— What is required —
Transcribe exactly every line from the one with "The width and height of the screenshot is (1597, 899)." to the last line of the listing below, including both.

— Material for the task —
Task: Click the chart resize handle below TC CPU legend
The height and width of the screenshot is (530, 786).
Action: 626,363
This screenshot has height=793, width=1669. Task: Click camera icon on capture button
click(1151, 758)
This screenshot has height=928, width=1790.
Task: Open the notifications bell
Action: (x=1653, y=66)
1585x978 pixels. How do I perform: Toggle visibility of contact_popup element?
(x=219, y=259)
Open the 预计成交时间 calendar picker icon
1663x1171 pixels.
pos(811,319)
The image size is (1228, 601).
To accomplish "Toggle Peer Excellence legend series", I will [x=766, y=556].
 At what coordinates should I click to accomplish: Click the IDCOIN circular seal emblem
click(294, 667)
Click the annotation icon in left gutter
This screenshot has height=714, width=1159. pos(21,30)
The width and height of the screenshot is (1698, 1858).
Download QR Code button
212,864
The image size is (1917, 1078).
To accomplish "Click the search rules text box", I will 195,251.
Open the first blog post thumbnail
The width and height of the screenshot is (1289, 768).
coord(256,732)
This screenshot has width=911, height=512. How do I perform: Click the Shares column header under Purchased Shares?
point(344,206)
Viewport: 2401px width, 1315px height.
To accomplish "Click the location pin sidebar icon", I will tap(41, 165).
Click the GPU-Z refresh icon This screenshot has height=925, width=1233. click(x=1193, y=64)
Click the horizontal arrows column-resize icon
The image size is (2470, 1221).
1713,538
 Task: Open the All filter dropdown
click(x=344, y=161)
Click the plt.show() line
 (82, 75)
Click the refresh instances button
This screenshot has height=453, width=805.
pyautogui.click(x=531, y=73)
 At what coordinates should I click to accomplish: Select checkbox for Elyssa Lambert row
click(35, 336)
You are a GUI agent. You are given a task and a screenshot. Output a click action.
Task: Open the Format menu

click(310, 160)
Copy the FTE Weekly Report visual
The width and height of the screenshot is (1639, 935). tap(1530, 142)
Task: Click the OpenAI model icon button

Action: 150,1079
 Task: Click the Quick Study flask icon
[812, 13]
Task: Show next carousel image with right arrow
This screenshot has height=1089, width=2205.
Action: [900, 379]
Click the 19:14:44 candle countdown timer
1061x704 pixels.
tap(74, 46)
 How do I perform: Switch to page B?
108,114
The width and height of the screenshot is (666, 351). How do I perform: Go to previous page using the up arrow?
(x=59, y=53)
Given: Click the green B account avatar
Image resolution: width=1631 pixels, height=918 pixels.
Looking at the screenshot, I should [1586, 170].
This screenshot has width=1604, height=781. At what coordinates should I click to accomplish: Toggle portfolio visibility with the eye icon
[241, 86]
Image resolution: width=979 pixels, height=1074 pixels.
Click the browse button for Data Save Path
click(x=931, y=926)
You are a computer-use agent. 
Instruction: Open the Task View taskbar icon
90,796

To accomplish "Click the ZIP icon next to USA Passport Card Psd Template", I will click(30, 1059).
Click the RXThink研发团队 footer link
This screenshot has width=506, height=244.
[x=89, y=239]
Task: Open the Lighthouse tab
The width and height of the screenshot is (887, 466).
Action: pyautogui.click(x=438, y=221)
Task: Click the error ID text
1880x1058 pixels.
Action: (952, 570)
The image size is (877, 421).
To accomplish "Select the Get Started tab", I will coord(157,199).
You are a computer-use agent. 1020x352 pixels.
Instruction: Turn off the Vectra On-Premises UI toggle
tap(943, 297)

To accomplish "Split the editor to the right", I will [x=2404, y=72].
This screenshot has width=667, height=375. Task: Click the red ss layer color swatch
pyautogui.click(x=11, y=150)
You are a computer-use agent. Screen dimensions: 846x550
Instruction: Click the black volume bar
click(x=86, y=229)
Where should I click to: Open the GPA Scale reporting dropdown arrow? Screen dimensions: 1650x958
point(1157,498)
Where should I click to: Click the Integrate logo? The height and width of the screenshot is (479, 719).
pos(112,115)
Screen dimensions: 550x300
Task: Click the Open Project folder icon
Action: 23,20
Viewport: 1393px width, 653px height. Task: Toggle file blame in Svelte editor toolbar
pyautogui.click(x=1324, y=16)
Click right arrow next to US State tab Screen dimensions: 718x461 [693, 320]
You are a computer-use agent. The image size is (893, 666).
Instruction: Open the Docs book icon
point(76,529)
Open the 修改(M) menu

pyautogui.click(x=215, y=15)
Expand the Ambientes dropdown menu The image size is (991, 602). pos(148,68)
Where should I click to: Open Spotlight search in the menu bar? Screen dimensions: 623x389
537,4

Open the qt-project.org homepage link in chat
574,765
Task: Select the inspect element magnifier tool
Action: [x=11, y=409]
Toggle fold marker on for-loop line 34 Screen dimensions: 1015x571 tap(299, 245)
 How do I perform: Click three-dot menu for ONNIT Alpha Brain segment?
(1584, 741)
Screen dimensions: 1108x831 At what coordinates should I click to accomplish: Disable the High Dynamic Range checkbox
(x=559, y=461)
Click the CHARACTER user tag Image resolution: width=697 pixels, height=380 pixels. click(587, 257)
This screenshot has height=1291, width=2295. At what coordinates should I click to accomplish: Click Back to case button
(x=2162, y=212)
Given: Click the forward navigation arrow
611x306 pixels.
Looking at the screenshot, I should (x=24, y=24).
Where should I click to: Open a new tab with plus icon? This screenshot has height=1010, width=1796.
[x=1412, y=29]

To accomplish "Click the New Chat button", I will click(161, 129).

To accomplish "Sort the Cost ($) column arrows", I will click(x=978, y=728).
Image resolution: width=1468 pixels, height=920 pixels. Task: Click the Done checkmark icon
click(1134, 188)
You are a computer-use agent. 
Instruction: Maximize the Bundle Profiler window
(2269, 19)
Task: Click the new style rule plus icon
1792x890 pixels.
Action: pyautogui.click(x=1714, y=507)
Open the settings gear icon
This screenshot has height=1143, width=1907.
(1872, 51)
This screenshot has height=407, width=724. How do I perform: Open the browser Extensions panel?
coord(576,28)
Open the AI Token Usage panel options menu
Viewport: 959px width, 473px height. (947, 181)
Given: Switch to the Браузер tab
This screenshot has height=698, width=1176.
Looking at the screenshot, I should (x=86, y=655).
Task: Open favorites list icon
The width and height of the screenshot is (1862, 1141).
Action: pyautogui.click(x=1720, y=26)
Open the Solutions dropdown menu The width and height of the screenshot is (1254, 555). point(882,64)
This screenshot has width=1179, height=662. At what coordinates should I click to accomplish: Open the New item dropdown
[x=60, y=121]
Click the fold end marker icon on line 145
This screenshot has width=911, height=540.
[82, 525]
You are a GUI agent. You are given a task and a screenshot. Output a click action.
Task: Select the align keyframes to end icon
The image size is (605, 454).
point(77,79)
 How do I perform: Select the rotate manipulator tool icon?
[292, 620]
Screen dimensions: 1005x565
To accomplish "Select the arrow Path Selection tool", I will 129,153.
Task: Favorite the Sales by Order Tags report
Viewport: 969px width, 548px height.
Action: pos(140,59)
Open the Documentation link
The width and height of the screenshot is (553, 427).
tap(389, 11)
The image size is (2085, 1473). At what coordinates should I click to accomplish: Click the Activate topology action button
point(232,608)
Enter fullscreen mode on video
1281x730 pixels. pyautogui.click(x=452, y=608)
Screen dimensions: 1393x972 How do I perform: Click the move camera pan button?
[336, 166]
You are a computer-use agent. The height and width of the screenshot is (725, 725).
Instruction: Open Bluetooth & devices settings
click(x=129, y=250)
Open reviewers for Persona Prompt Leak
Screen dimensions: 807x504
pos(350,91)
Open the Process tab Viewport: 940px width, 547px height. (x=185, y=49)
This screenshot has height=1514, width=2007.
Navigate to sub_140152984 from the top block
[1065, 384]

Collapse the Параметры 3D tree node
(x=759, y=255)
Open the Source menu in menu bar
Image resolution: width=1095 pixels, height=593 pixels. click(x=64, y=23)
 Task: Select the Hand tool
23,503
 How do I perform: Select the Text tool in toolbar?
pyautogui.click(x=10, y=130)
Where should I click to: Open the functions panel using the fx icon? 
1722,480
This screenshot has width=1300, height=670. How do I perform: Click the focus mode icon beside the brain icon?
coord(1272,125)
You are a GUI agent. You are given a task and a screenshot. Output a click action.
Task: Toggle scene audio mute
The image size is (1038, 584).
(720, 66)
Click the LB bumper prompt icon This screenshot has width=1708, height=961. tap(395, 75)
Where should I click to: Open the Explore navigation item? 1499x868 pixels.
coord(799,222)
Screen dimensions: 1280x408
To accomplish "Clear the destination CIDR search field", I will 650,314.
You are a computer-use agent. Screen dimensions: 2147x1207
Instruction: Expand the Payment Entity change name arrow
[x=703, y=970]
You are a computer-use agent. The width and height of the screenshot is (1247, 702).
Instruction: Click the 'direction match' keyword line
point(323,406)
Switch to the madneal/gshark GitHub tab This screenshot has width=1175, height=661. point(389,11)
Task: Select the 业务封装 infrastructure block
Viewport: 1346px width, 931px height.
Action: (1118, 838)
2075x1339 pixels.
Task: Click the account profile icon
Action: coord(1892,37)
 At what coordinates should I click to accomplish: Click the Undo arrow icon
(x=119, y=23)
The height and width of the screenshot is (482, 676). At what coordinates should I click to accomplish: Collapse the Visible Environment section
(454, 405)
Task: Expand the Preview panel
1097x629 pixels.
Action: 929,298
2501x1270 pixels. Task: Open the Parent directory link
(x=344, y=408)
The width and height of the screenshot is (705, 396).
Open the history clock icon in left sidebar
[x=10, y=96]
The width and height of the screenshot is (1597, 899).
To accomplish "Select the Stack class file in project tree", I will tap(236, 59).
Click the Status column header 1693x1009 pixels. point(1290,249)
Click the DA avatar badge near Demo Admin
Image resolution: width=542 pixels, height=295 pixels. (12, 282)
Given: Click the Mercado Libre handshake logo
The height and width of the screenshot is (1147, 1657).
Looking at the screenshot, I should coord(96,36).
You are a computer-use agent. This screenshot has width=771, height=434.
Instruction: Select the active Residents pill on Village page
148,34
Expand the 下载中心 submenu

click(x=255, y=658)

— Exercise response —
The width and height of the screenshot is (1597, 899).
To accomplish "Select the Stack class file in project tree", I will tap(236, 59).
Click the Status column header 1693x1009 pixels. point(1290,249)
Click the DA avatar badge near Demo Admin
Image resolution: width=542 pixels, height=295 pixels. (12, 282)
Given: Click the Mercado Libre handshake logo
The height and width of the screenshot is (1147, 1657).
Looking at the screenshot, I should coord(96,36).
You are a computer-use agent. This screenshot has width=771, height=434.
Instruction: Select the active Residents pill on Village page
148,34
Expand the 下载中心 submenu

click(x=255, y=658)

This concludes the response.